An independent battery expert, who asked Quartz not to identify him due to press restrictions at his lab, called what Pelllion has done the “holy grail” of the lithium metal battery. Paul Albertus, a program director at ARPA-E, published a study earlier this year in which the increased energy density of the the lithium metal battery compared to a traditional lithium ion battery is shown graphically.
“Battery startups struggle to find customers for their early products,” Venkat Srinivasan, a lead battery researcher at Argonne National Laboratory, tells Quartz. “So it’s an achievement that Pellion is already shipping product.” Quartz reached out to 10 other startups working on lithium-metal batteries for comment and got replies from six. Sion Power, PolyPlus, Solid Energy Systems, and Ion Storage Systems said they are in the validation phase of their advanced battery products and have begun sending engineering prototypes to potential customers and third-party testers. QuantumScape and Blue Current declined to comment. QuantumScape is the reclusive battery company that Volkswagen made a $100 million investment in this past June.
It’s too early to start talking about lithium metal batteries for electric cars or energy storage. There are too many hurdles to clear first. But the promise of greatly increased energy density is too great to ignore. The battery cells Tesla uses have an energy density of 600 watt-hours per liter and 200 watt-hours per kilogram. The figures for the Pellion lithium metal battery are nearly double — 1,000 watt-hours per liter and 400 watt-hours per kilogram.

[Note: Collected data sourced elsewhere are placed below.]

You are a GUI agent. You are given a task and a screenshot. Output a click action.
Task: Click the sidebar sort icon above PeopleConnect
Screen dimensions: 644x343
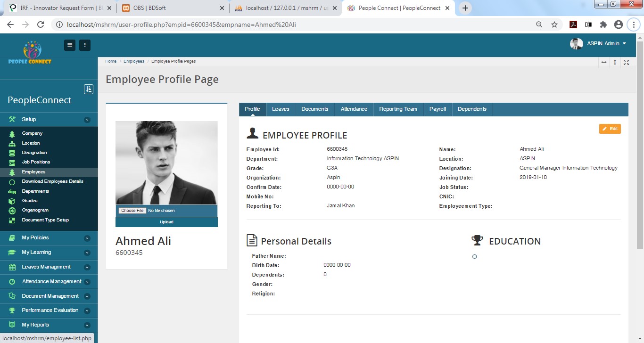[89, 89]
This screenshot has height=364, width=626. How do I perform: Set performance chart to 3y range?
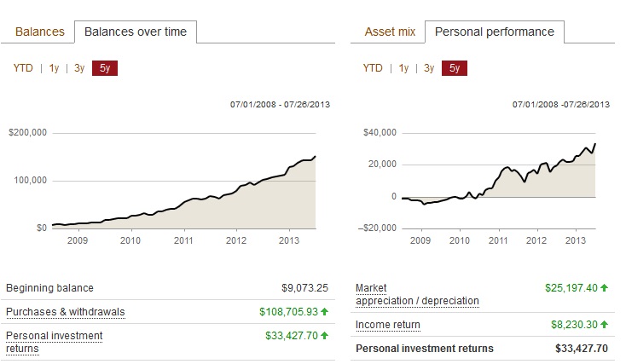click(x=429, y=68)
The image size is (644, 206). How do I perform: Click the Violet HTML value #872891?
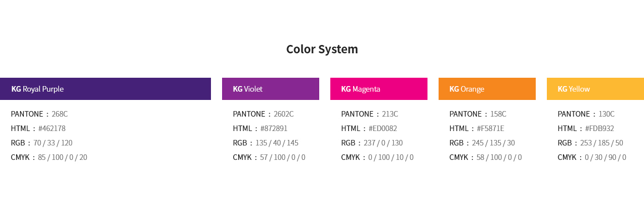coord(274,128)
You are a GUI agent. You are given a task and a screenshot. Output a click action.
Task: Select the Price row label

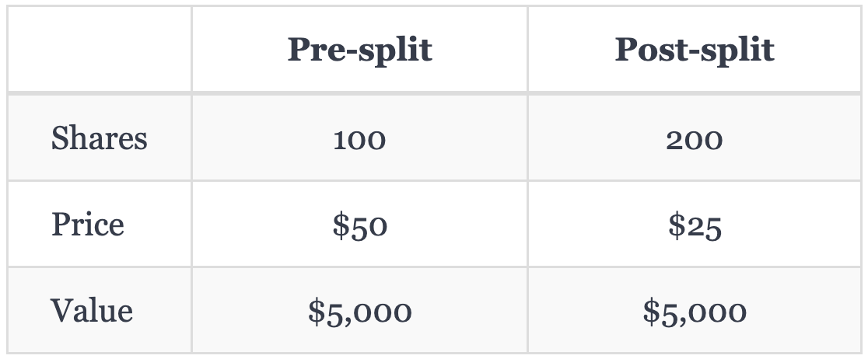pos(87,224)
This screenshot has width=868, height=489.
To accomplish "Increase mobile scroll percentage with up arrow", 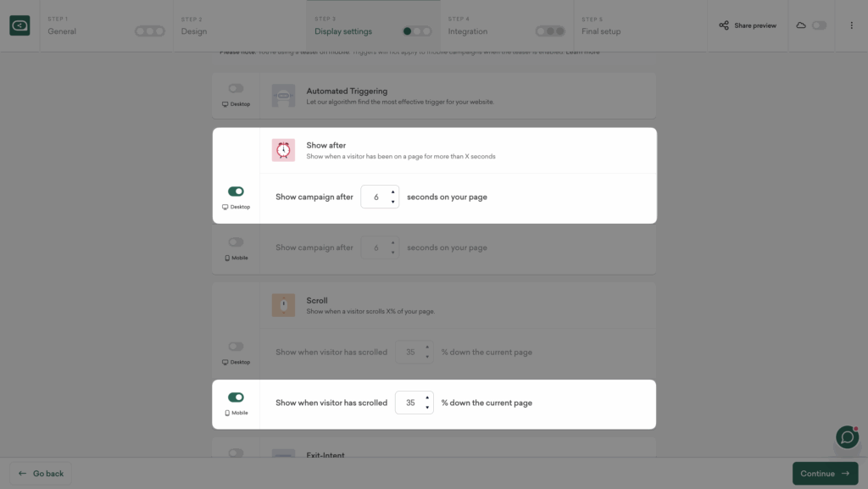I will point(426,397).
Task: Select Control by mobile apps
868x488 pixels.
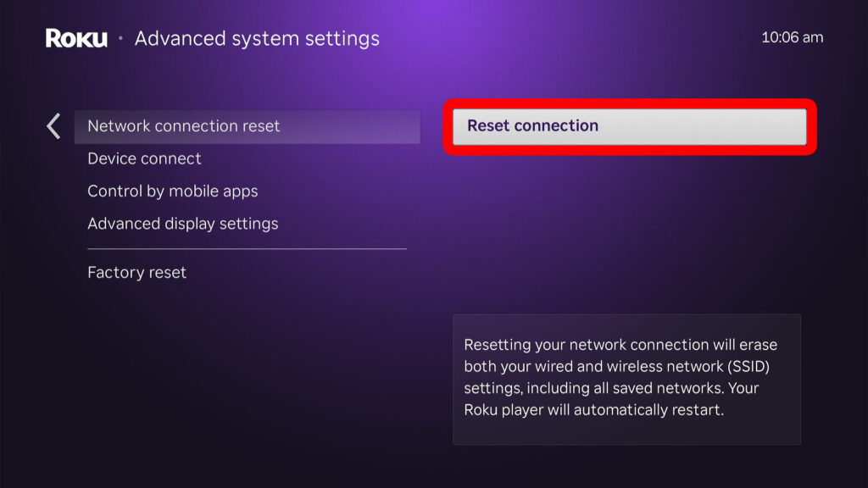Action: (x=172, y=191)
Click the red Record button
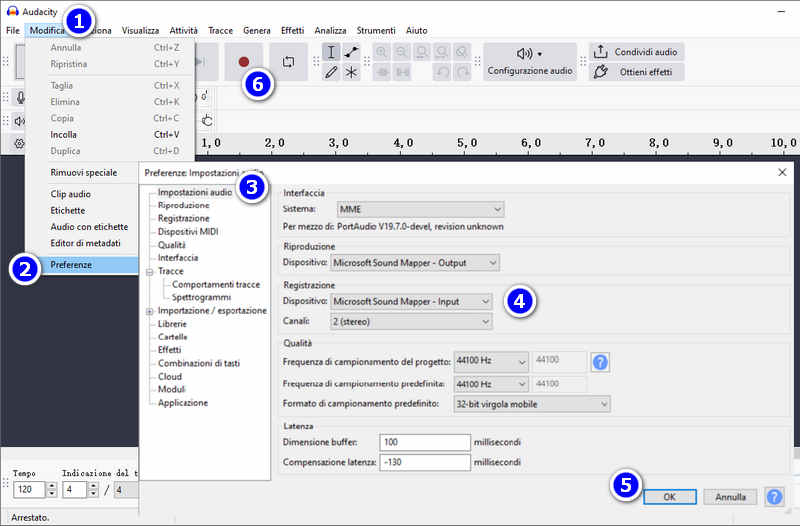 (x=243, y=62)
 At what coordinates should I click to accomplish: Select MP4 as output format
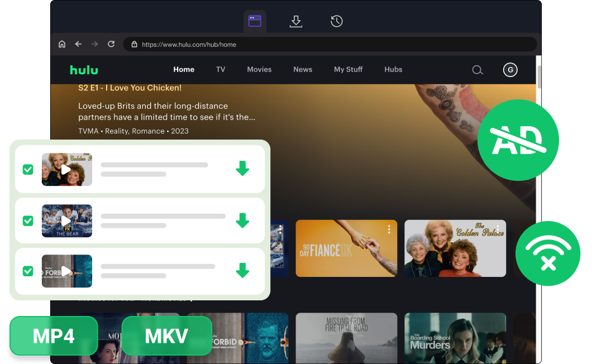[x=53, y=336]
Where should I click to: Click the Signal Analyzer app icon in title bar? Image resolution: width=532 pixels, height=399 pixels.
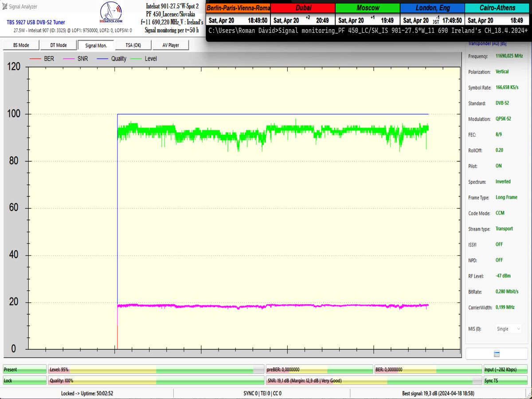coord(4,7)
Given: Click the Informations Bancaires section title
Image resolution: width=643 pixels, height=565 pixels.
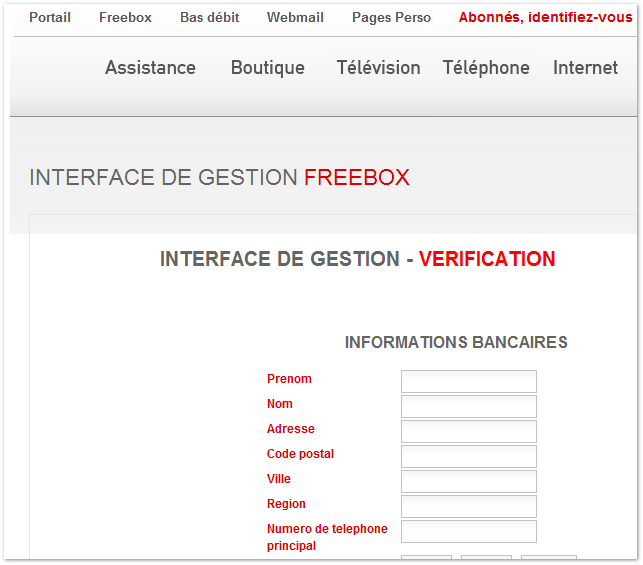Looking at the screenshot, I should point(456,342).
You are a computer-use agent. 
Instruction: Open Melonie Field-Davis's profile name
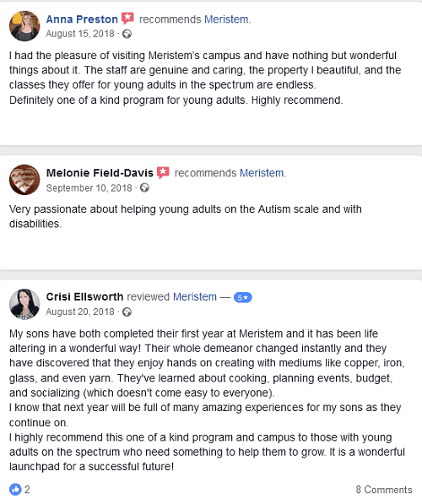(100, 173)
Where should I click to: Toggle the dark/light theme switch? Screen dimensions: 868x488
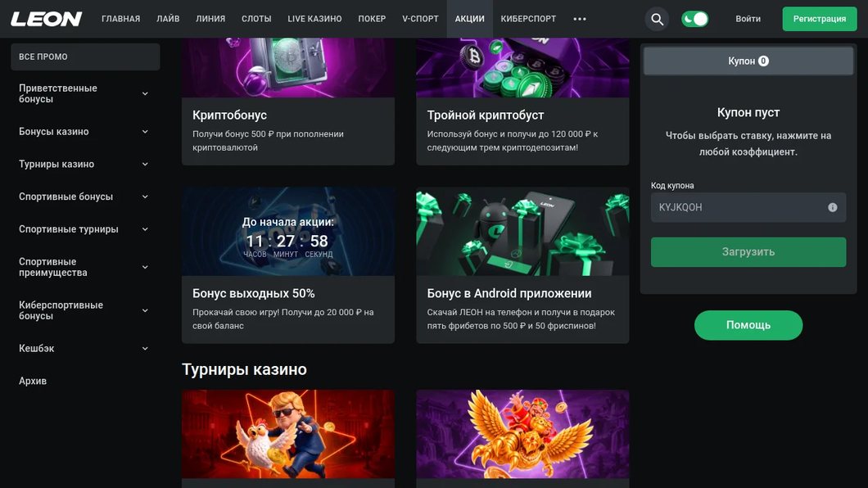(x=694, y=19)
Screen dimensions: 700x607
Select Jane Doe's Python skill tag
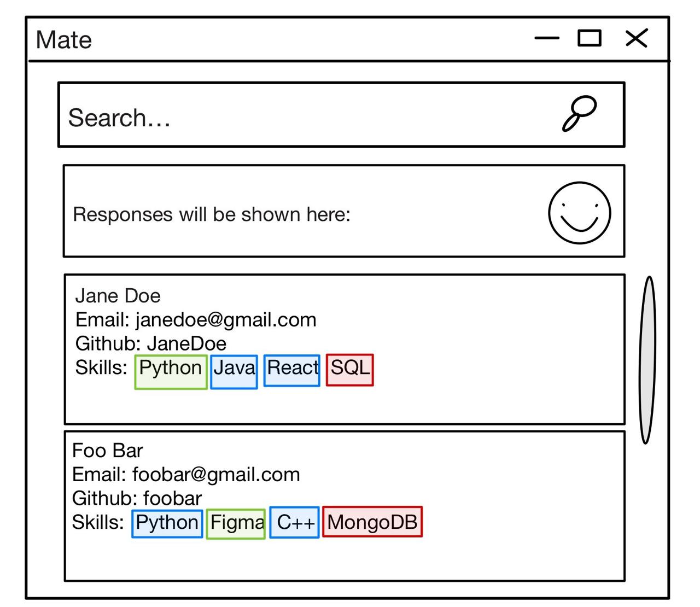[x=171, y=371]
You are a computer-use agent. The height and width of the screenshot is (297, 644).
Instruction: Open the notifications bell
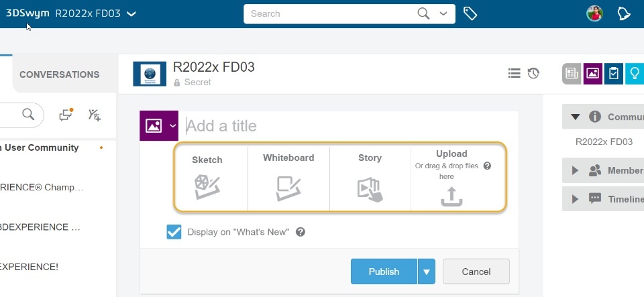tap(624, 13)
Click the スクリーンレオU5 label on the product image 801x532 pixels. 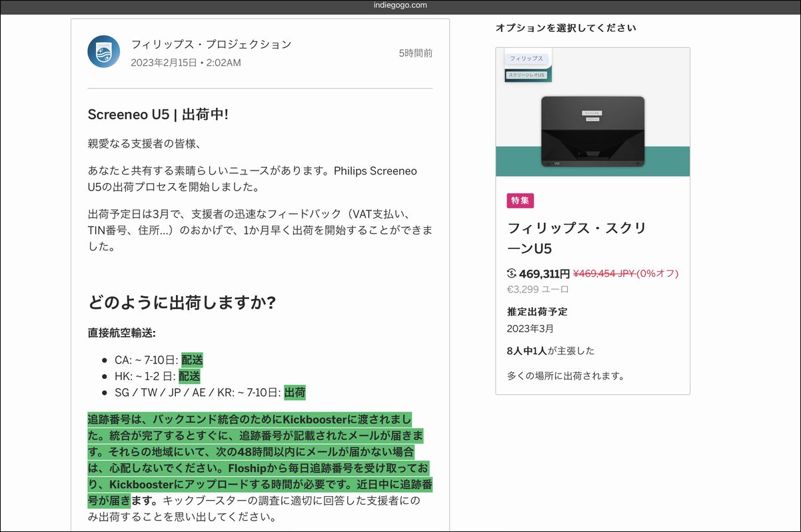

“Commercializing batteries is an extremely hard problem. Most startups end up in bullshit land,” Ceder says. “They are run by CEOs who are all about raising money and ratcheting up the stakes…before the crash. Pellion is different.” Dave Eaglesham is the difference, he believes, because Eaglesham has experience both as an engineer and as a businessman.
In an e-mail to CleanTechnica, Akshat Rathi, the author of the Quartz story, says “[The] 100% increase in energy density is step change compared to the annual 10% or so improvement the battery industry currently averages. If Pellion overcomes early limitations, its batteries could power a Tesla car for 800 km (500 miles) on a single charge, rather than today’s upper limits of 400 km.” So far, the only independent academic who has seen Pellion’s technology in action declined a request for comment. Eaglesham says the company’s customers have validated its technology, but he declined to put Quartz in touch with them, citing confidentiality agreements.
How long before such batteries find their way into production vehicles? Would 5 years be too much to hope for? Basic research doesn’t care much about deadlines. The breakthroughs come when they come, although throwing money at a problem always helps move things along.
Dave Eaglesham says Pellion has received “tens of millions of dollars” from investors looking to get in on the ground floor of the next storage battery breakthrough. QuantumScape has $100 million from VW. Sion Power, PolyPlus, Solid Energy Systems, and Ion Storage Systems all have financial backers. Someday, we are going to wake up to find the lithium metal battery is a reality and the electric car and energy storage revolutions will take another giant step forward.